## BRIEF
Reproduce every one of the following entries verbatim, from first to last.

## DATASET EXTRACT
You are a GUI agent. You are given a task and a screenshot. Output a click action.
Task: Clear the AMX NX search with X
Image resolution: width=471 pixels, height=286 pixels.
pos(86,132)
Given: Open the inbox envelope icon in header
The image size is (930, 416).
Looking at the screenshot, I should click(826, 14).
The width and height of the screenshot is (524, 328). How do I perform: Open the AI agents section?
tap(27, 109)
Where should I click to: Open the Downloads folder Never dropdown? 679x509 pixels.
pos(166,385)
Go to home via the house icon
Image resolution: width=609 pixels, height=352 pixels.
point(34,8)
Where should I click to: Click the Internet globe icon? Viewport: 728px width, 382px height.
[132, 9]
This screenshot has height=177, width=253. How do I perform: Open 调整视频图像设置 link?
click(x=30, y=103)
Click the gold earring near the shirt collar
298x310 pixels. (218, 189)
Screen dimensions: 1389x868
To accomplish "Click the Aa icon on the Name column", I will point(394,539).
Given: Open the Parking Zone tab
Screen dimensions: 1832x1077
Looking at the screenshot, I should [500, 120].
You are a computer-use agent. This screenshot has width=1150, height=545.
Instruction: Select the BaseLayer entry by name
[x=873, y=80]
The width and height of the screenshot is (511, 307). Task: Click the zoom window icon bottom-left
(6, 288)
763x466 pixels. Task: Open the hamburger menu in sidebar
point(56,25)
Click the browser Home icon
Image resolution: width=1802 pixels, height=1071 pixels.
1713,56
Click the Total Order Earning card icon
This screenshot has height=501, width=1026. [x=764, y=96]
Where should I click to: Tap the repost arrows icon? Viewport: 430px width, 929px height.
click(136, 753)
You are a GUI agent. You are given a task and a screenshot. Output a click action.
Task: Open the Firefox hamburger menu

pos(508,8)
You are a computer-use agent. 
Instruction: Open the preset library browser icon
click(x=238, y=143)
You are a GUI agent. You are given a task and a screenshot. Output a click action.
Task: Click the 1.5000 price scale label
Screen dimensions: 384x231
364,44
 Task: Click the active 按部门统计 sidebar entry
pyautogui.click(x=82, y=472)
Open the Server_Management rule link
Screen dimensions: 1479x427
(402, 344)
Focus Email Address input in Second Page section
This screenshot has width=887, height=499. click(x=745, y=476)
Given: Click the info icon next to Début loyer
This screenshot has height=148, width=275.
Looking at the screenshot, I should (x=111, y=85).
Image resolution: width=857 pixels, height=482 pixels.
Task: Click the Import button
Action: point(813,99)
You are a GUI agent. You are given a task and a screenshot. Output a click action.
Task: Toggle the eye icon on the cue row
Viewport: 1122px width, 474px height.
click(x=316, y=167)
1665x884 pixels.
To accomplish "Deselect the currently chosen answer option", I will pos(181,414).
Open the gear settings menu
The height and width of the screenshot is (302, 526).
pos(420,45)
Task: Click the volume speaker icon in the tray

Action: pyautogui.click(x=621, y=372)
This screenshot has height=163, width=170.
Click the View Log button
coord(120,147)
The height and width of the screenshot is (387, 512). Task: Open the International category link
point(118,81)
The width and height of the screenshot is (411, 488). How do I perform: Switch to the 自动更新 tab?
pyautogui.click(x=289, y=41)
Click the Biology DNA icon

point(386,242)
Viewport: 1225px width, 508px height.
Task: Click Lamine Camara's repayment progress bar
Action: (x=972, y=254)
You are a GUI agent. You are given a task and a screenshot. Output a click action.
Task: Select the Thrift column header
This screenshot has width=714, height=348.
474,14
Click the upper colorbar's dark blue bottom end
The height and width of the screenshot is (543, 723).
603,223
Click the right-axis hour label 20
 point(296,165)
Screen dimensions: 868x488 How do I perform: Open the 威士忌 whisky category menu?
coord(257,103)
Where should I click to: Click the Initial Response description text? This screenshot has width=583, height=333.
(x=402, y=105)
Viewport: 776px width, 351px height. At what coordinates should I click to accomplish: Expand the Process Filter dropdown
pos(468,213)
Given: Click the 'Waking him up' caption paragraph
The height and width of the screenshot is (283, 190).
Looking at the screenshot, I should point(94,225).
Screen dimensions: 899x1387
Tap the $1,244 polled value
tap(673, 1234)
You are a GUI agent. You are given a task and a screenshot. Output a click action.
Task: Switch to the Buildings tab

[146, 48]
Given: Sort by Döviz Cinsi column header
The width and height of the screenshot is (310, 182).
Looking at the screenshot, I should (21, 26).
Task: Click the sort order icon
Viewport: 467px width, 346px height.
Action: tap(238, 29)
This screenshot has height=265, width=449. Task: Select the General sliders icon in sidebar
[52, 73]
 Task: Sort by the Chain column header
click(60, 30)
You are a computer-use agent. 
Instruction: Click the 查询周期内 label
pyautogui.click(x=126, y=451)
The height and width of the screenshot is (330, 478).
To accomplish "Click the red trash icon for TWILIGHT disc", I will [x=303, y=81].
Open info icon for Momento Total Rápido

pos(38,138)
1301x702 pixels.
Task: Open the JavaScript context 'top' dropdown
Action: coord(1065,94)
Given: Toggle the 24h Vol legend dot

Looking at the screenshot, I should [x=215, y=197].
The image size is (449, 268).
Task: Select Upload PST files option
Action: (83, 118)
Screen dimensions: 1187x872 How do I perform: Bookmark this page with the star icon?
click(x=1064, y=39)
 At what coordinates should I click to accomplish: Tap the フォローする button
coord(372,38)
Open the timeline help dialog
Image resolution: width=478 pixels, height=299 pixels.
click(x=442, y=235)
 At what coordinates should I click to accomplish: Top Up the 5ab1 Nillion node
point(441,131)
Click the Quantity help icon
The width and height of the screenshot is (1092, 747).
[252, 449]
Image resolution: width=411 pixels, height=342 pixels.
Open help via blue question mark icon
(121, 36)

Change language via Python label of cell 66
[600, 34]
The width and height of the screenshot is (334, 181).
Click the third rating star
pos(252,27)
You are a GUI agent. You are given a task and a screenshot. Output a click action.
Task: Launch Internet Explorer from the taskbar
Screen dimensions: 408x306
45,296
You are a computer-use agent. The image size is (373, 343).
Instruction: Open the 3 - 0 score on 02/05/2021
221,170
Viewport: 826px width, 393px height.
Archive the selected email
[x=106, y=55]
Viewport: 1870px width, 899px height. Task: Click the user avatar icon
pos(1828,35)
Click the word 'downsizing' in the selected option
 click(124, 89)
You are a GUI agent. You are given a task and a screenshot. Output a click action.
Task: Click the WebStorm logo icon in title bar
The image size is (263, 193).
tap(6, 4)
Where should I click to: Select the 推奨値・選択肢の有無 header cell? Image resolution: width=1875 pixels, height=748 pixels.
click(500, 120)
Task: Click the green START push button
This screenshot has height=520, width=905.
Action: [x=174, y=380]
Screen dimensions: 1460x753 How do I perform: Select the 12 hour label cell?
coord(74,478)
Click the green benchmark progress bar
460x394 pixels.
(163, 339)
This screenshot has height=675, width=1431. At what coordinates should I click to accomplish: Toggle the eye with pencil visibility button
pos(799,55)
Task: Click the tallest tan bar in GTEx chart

## OUTPUT
You are a GUI agent. You are given a task and a screenshot. Output a click action.
Task: Clear the AMX NX search with X
Image resolution: width=471 pixels, height=286 pixels.
pos(86,132)
Given: Open the inbox envelope icon in header
The image size is (930, 416).
Looking at the screenshot, I should click(826, 14).
The width and height of the screenshot is (524, 328). How do I perform: Open the AI agents section?
tap(27, 109)
Where should I click to: Open the Downloads folder Never dropdown? 679x509 pixels.
pos(166,385)
Go to home via the house icon
Image resolution: width=609 pixels, height=352 pixels.
point(34,8)
Where should I click to: Click the Internet globe icon? Viewport: 728px width, 382px height.
[132, 9]
This screenshot has height=177, width=253. How do I perform: Open 调整视频图像设置 link?
click(x=30, y=103)
Click the gold earring near the shirt collar
298x310 pixels. (218, 189)
Screen dimensions: 1389x868
To accomplish "Click the Aa icon on the Name column", I will point(394,539).
Given: Open the Parking Zone tab
Screen dimensions: 1832x1077
Looking at the screenshot, I should [500, 120].
You are a computer-use agent. This screenshot has width=1150, height=545.
Instruction: Select the BaseLayer entry by name
[x=873, y=80]
The width and height of the screenshot is (511, 307). Task: Click the zoom window icon bottom-left
(6, 288)
763x466 pixels. Task: Open the hamburger menu in sidebar
point(56,25)
Click the browser Home icon
Image resolution: width=1802 pixels, height=1071 pixels.
1713,56
Click the Total Order Earning card icon
This screenshot has height=501, width=1026. [x=764, y=96]
Where should I click to: Tap the repost arrows icon? Viewport: 430px width, 929px height.
click(136, 753)
You are a GUI agent. You are given a task and a screenshot. Output a click action.
Task: Open the Firefox hamburger menu

pos(508,8)
You are a computer-use agent. 
Instruction: Open the preset library browser icon
click(x=238, y=143)
You are a GUI agent. You are given a task and a screenshot. Output a click action.
Task: Click the 1.5000 price scale label
Screen dimensions: 384x231
364,44
 Task: Click the active 按部门统计 sidebar entry
pyautogui.click(x=82, y=472)
Open the Server_Management rule link
Screen dimensions: 1479x427
(402, 344)
Focus Email Address input in Second Page section
This screenshot has width=887, height=499. click(x=745, y=476)
Given: Click the info icon next to Début loyer
This screenshot has height=148, width=275.
Looking at the screenshot, I should (x=111, y=85).
Image resolution: width=857 pixels, height=482 pixels.
Task: Click the Import button
Action: point(813,99)
You are a GUI agent. You are given a task and a screenshot. Output a click action.
Task: Toggle the eye icon on the cue row
Viewport: 1122px width, 474px height.
click(x=316, y=167)
1665x884 pixels.
To accomplish "Deselect the currently chosen answer option", I will pos(181,414).
Open the gear settings menu
The height and width of the screenshot is (302, 526).
pos(420,45)
Task: Click the volume speaker icon in the tray

Action: pyautogui.click(x=621, y=372)
This screenshot has height=163, width=170.
Click the View Log button
coord(120,147)
The height and width of the screenshot is (387, 512). Task: Open the International category link
point(118,81)
The width and height of the screenshot is (411, 488). How do I perform: Switch to the 自动更新 tab?
pyautogui.click(x=289, y=41)
Click the Biology DNA icon

point(386,242)
Viewport: 1225px width, 508px height.
Task: Click Lamine Camara's repayment progress bar
Action: (x=972, y=254)
You are a GUI agent. You are given a task and a screenshot. Output a click action.
Task: Select the Thrift column header
This screenshot has width=714, height=348.
474,14
Click the upper colorbar's dark blue bottom end
The height and width of the screenshot is (543, 723).
603,223
Click the right-axis hour label 20
 point(296,165)
Screen dimensions: 868x488 How do I perform: Open the 威士忌 whisky category menu?
coord(257,103)
Where should I click to: Click the Initial Response description text? This screenshot has width=583, height=333.
(x=402, y=105)
Viewport: 776px width, 351px height. At what coordinates should I click to accomplish: Expand the Process Filter dropdown
pos(468,213)
Given: Click the 'Waking him up' caption paragraph
The height and width of the screenshot is (283, 190).
Looking at the screenshot, I should point(94,225).
Screen dimensions: 899x1387
Tap the $1,244 polled value
tap(673, 1234)
You are a GUI agent. You are given a task and a screenshot. Output a click action.
Task: Switch to the Buildings tab

[146, 48]
Given: Sort by Döviz Cinsi column header
The width and height of the screenshot is (310, 182).
Looking at the screenshot, I should (21, 26).
Task: Click the sort order icon
Viewport: 467px width, 346px height.
Action: tap(238, 29)
This screenshot has height=265, width=449. Task: Select the General sliders icon in sidebar
[52, 73]
 Task: Sort by the Chain column header
click(60, 30)
You are a computer-use agent. 
Instruction: Click the 查询周期内 label
pyautogui.click(x=126, y=451)
The height and width of the screenshot is (330, 478).
To accomplish "Click the red trash icon for TWILIGHT disc", I will [x=303, y=81].
Open info icon for Momento Total Rápido

pos(38,138)
1301x702 pixels.
Task: Open the JavaScript context 'top' dropdown
Action: coord(1065,94)
Given: Toggle the 24h Vol legend dot

Looking at the screenshot, I should [x=215, y=197].
The image size is (449, 268).
Task: Select Upload PST files option
Action: (83, 118)
Screen dimensions: 1187x872 How do I perform: Bookmark this page with the star icon?
click(x=1064, y=39)
 At what coordinates should I click to accomplish: Tap the フォローする button
coord(372,38)
Open the timeline help dialog
Image resolution: width=478 pixels, height=299 pixels.
click(x=442, y=235)
 At what coordinates should I click to accomplish: Top Up the 5ab1 Nillion node
point(441,131)
Click the Quantity help icon
The width and height of the screenshot is (1092, 747).
[252, 449]
Image resolution: width=411 pixels, height=342 pixels.
Open help via blue question mark icon
(121, 36)

Change language via Python label of cell 66
[600, 34]
The width and height of the screenshot is (334, 181).
Click the third rating star
pos(252,27)
You are a GUI agent. You are given a task and a screenshot. Output a click action.
Task: Launch Internet Explorer from the taskbar
Screen dimensions: 408x306
45,296
You are a computer-use agent. The image size is (373, 343).
Instruction: Open the 3 - 0 score on 02/05/2021
221,170
Viewport: 826px width, 393px height.
Archive the selected email
[x=106, y=55]
Viewport: 1870px width, 899px height. Task: Click the user avatar icon
pos(1828,35)
Click the word 'downsizing' in the selected option
 click(124, 89)
You are a GUI agent. You are given a task and a screenshot. Output a click action.
Task: Click the WebStorm logo icon in title bar
The image size is (263, 193).
tap(6, 4)
Where should I click to: Select the 推奨値・選択肢の有無 header cell? Image resolution: width=1875 pixels, height=748 pixels.
click(500, 120)
Task: Click the green START push button
This screenshot has height=520, width=905.
Action: [x=174, y=380]
Screen dimensions: 1460x753 How do I perform: Select the 12 hour label cell?
coord(74,478)
Click the green benchmark progress bar
460x394 pixels.
(163, 339)
This screenshot has height=675, width=1431. At what coordinates should I click to accomplish: Toggle the eye with pencil visibility button
pos(799,55)
Task: Click the tallest tan bar in GTEx chart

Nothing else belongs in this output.